O rejuvenescimento do Ku Klux Klan no início do século 20, promovendo o racismo pseudocientífico conhecido como “eugenia”, restrição imigratória e segregação racial, encontrou apoio flexível nos bolsos do Norte, desde a Califórnia até Michigan e Queens, Nova York – não apenas nos estados da antiga Confederação.
O KKK era um exemplo visível e evidente de racismo generalizado do Norte que permanecia encoberto e insidioso. Ao longo do século XX, as leis, políticas e estratégias de policiamento do Norte cimentaram Jim Crow.
Na habitação do Norte, a New Deal-era governamental Home Owners Loan Corporation manteve e criou bairros racialmente segregados. A pesquisa dos estudiosos Robert K. Nelson, LaDale Winling, Richard Marciano e Nathan Connolly, através de seu valioso website, Mapping Inequality, torna esta história visível e inegável.
Políticas de zoneamento no Norte preservaram a segregação racial nas escolas. A discriminação no emprego contribuiu para o subdesenvolvimento econômico de empresas e bairros, assim como para a desestabilização das famílias. As estatísticas do crime tornaram-se uma arma moderna para justificar a criminalização das populações negras urbanas do Norte e as formas agressivas de policiamento.
Um exame atento da história do Jim Crow North – o que Rosa Parks chamou de “A terra prometida do Norte que não era” – demonstra como a discriminação racial e a segregação funcionavam como um sistema.

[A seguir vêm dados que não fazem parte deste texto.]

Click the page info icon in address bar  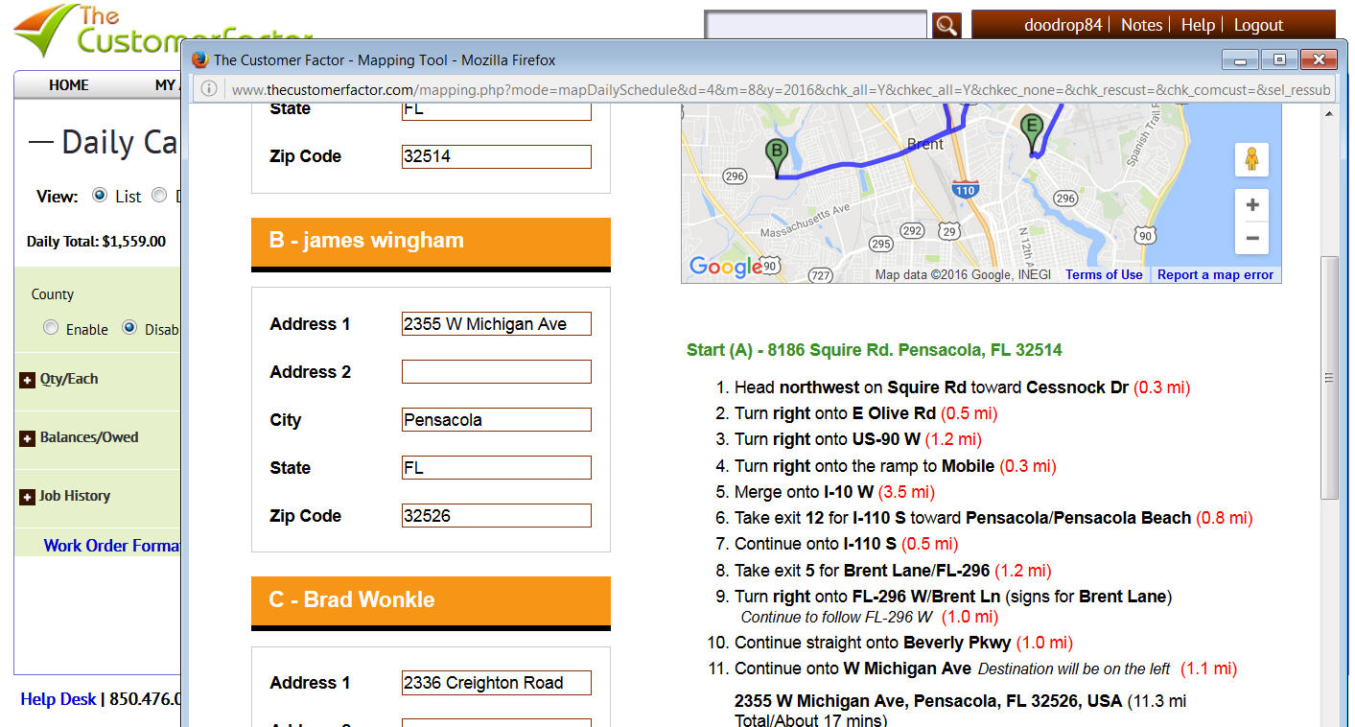[x=210, y=90]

Judges, policiais, diretores de escolas e muitos outros criaram e mantiveram o andaime para um sistema de Jim Crow do Norte que se escondia à vista de todos.
New Deal Policies, combinado com a crescente apreensão dos americanos brancos em relação aos migrantes que se deslocavam do Sul para o Norte, criaram um acordo em bruto sistematizado para o povo negro do país.

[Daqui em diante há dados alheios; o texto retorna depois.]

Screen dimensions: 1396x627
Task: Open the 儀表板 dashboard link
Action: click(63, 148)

Segregação piorou após o New Deal dos anos 30 de várias maneiras. Por exemplo, as políticas da Administração Federal de Habitação classificavam os bairros em termos de homogeneidade racial residencial e escolar. A Ajuda às Crianças Dependentes criou um requisito para “casas adequadas” de forma discriminatória. Políticos e intelectuais responsabilizaram os negros pela “patologia cultural” das disparidades sociais.
Lutar de volta
Fronte a estas novas realidades, os negros desafiaram incessantemente e repetidamente o racismo do Norte, construindo movimentos de Boston a Milwaukee e Los Angeles. Eles foram frequentemente confrontados com o argumento de que este não era o Sul. Eles acharam difícil concentrar a atenção nacional na injustiça do Norte.

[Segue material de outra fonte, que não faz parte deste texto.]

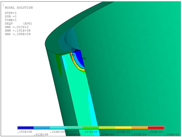182x137 pixels.
Task: Click the SMX =.398E+09 text line
Action: click(x=18, y=34)
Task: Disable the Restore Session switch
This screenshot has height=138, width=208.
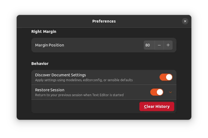Action: pyautogui.click(x=157, y=92)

Como Martin Luther King Jr. observou em 1965, “Enquanto a nação, negra e branca, tremia de indignação com a brutalidade policial no Sul, a má conduta policial no Norte era racionalizada, tolerada e geralmente negada”.
Muitos nortenhos, mesmo aqueles que pressionavam por mudanças no Sul, eram silenciosos e muitas vezes resistentes a mudanças em casa. Uma das maiores realizações do movimento de direitos civis moderno – a Lei dos Direitos Civis de 1964 – continha uma lacuna fundamental para impedir que a dessegregação escolar chegasse às comunidades do Norte.
Em uma pesquisa do New York Times em 1964, a maioria dos nova-iorquinos achava que o movimento de direitos civis tinha ido longe demais.
Jim Crow desdobrou-se em práticas, apesar da suposta “cegueira das cores” entre aqueles que se consideravam liberais. E evoluiu não apenas através do conservadorismo sulista, mas também através do New Deal e do liberalismo da Grande Sociedade.
A compreensão do racismo na América em 2018 significa não só examinar a longa história das práticas e ideologias racistas no Sul, mas também a longa história do racismo no Norte Jim Crow.